Sir Michael Caine's elixir of Youth
It is not often that an 82-year-old actor is offered the leading role in a movie, even when you are Sir Michael Caine. That's the opinion of the Oscar and Bafta-winning star himself, adding that it's even more unusual when the film in question is called Youth.
For his first leading role since 2009's Harry Brown, Sir Michael stars alongside Harvey Keitel, Rachel Weisz and Jane Fonda in Youth, the second English-language movie from Italian director Paolo Sorrentino.
In 2014, Sorrentino's film The Great Beauty won the best foreign language film Oscar, and Sir Michael says he was surprised to get a call from his agent a short time afterwards.
"She told me: 'Paolo Sorrentino's called and he's written a film for you'. I was completely staggered.
"It's not like we mix in the same film circles and I wondered how on earth he had ever heard of me. She said: 'If you don't do it he says the movie won't get made at all'. Fortunately I read the script and I thought it was just fantastic."
The part the director had written for Sir Michael is of a former conductor, Fred, who has now retired. He is on holiday in a spa resort in the Alps with his friend Mick, played by Harvey Keitel, and his daughter, played by Rachel Weisz.
Jane Fonda and Paloma Faith also make cameo appearances. While Mick struggles to finish what he believes will be his last screenplay, Fred turns down an offer to come out of retirement - but even he is forced to think of what his legacy will be.
With credits for nearly 120 movies during his career, Sir Michael says his attitude to life is the opposite of his character's, who retorts when urged to do some exercise at the spa "at my age getting in shape is a waste of time".
By contrast, the actor says: "I've never had it so good, and this time of life is fabulous for my career. Now I try to test myself when I accept a role on whether it will take me farther and farther away from who I started out life as.
"A classical music composer is as far away as you can get from a Cockney tearaway, who was the son of a charlady and a fish market porter."
Born in London in 1933, Sir Michael served in the army and did a series of odd jobs until his first big movie role came with 1964's Zulu, directed by Cy Endfield - although his first Oscar nomination didn't come until 1966's Alfie.
He has since been nominated five times, and won twice.
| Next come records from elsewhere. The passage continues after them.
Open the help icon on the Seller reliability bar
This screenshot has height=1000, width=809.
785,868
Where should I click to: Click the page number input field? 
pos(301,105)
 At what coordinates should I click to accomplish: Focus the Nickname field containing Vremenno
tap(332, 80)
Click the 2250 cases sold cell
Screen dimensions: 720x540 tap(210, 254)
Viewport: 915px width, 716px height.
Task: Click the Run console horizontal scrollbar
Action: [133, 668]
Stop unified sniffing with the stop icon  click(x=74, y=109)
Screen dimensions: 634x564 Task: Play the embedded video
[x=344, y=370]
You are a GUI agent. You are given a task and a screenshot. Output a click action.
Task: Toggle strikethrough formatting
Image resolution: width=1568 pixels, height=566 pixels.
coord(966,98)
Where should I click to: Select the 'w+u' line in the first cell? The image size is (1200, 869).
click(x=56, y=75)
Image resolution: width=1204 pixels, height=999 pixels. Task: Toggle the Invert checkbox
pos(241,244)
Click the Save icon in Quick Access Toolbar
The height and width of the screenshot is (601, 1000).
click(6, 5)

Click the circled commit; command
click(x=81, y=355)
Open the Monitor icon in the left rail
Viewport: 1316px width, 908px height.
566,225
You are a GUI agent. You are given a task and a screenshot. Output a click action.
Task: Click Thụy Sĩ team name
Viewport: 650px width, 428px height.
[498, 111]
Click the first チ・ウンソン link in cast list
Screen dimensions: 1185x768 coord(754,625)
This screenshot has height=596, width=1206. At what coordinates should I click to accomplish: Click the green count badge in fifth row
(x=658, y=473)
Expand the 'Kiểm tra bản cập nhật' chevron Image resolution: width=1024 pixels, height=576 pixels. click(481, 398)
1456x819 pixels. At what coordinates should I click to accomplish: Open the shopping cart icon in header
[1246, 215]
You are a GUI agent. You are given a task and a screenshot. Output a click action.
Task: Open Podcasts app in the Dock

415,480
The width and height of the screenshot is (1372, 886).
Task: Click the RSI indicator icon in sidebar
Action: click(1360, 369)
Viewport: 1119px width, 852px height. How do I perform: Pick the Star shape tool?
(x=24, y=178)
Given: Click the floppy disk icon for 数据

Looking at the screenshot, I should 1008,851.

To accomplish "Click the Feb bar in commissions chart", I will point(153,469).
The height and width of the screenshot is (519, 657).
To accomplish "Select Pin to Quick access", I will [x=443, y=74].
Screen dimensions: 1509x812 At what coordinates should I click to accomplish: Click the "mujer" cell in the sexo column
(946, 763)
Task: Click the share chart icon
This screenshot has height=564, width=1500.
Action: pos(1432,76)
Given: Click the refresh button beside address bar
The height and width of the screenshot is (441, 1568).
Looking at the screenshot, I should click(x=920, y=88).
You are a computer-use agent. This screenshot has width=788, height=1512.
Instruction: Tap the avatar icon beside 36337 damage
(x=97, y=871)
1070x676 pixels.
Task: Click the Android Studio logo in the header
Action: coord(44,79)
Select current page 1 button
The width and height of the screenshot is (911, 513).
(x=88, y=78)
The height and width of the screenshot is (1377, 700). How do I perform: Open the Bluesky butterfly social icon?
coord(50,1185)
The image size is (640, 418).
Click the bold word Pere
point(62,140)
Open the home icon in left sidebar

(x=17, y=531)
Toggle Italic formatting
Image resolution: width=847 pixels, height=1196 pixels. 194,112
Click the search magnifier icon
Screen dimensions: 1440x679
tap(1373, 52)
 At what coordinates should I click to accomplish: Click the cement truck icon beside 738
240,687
The actor says he doesn't "take anything for granted these days".
"A friend of mine says that at least when you wake up and you feel your aches and pains, you know you're still alive. But what I love about this movie - it has a great view of old age. It tells us that if you are going to get there, it's really not so bad."
Asked which of his own films he's enjoyed most, Sir Michael names Zulu, Educating Rita, Alfie and the Cider House Rules. But he adds: "I've been in a lot of movies, and it's hard to say which ones I've preferred."
But he says he finally feels "on top of his game".
"I went to the top and then I went down to the bottom," he says. "Every actor probably does. I screwed up and took a couple of scripts that weren't that great. I tell you what the transition was for me, it was when I was around 60 and I read a script and sent it back to my agent, saying 'the part is too small'. She said, 'they're not asking you to play the lover, they wanted you for the father'.
"I thought, 'that's it - I don't get the girl anymore'. So overnight I changed from being a movie star, where you get the girl, to being a movie actor, where you get the parts and the characters. And then I won a couple of Academy Awards and a Bafta so it wasn't so bad."
The Oscars and Bafta were for his roles in Educating Rita, Hannah and her Sisters and the Cider House Rules, but Sir Michael says the part in Youth, which won three European Film Awards last year, has stayed with him, "because I absolutely disappear in this film".
"That's the real test for me in a role - can I still see me when I watch it on screen? And in this case I couldn't, not at all."
While acknowledging his "extreme good fortune" in reaching old age at all, Sir Michael asks his fans to remember "that it's only your body that gets old. Inside my head I am still 38".
"Why 38? Well I married my wife [Sir Michael married Shakira Baksh in 1973] and it was wonderful - we were in love, I married the most beautiful woman in the world, I was fit, healthy, happy, rich, famous, you name it. I didn't realise that there was one more incredible gift to come, and that was grandchildren."
The actor will next be seen in Going in Style with Morgan Freeman, directed by Garden State's Zach Braff, about three retirees who plan a bank heist. Sir Michael says "every decade of life has been happier than the last one for different reasons, and I think that's what happens in Youth - everyone ends up happier.
"I don't have any regrets at all. I tell my daughters that all the time - 'don't look back. You'll only trip over'."
Youth is released in the UK on 29 January.